Saw someone walking their cat(!) in a harness- cat didn’t want to go the same way but seemed content otherwisw


Walking on at three, feeling refreshed and much happier - though a bag of crisps i is not enough to walk on. Wish i could go and say to Joe the boatman yet again how amazing his kindnes was- and wish him good luck with the promotion he interviewed for. And thank goddess I didn’t give in to my stupid cowsrdess! Life is for the brave (and those willing to accept help!) thank you trail for another lesson.

Up river I see the weed cutter in use Joe had told me about.



Rain comes in, then leaves off again. I have been tired all day but feel it - sore eyes sore head. I understand now how people can fall asleep on their feet. Rain on and offf. I reach Kirkintilloch and decide to stop for dinner - on a ‘35km day’ I obviously shouldn’t be doing that but I’m pretty sure I’ll find a camp spot by Caddar, where the Scotnatrail leaves the canal- making tommorrow 28km which should be okay. I love the way everyone here says ‘no bother’ - should adopt





Joe the boatman - like so many other people- kept saying, just you wait till your up on the west coast - when you leave you’ll be dreaming to be back there. Thesuspense of This build up that scotnatrail gives is wonderful…. Just I have to get through all This first!

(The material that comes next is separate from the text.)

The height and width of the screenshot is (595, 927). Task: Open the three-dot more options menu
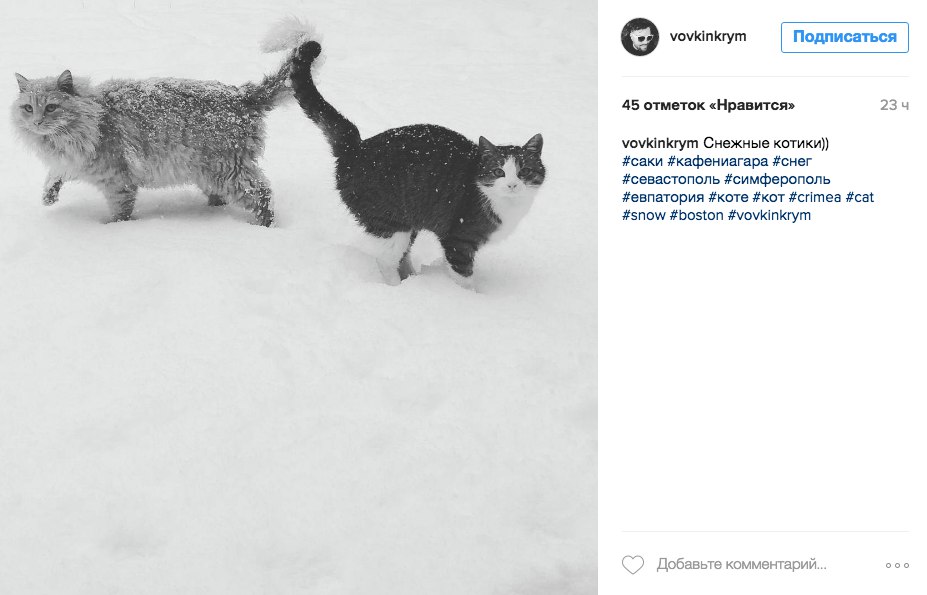[x=897, y=565]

Walking on at ten to seven. Rain slightly less than it was out the window at dinner. My headache that I’ve had all day however has never lessoned- I do feel like I’m coming down with something, some sniffles this morning, the hint of a sore throat, but it has to be nothing. Just want to lie down for a long time in a proper bed. Oh well not long till Callander.

It actually comes out blue skies again - no one would have expected that from the thick grey clouds half an hour ago! As I walk west, the sun before me blinds twice: once low in the sky, and once in burning reflection off the wet tarmac

The evening walk really is wonderful - same same Canal path. The flicker of yellow light reflecting in the canal from an old narrow boat.







I take a long time to find a camp spot - after seeing the iron coffin at Caddar church that the fascinating old boat gentleman (who got married at cape wrath) at Auchinstarry marina mentioned - related to a tale of the two grave robber/ murderers. The church is a bit freaky though in low light and with people nearby at the carpark, and I don’t feel comfortable here like I did at the cemetery back in Maxton.

Loop all the way behind woods to a poor lumpy grassy spot between fence and wood. After nine by the time I’m set up. Thinking again how very thankful I am to Joe the boatman, for the chance of a shower. My right foot is suffering from two huge blisters- one at the base of my big two, one on the little. My feet have held up remarkably well - in comparison to the mess they were on the South Downs, so that’s a tick for wearing boots. I experimented with a compede today but think it wasn’t worth it - blister skin doesn’t get to thicken, so will probably just come back after. But the worst think is the plastic sticks to the inside of my socks and takes forever to come out again.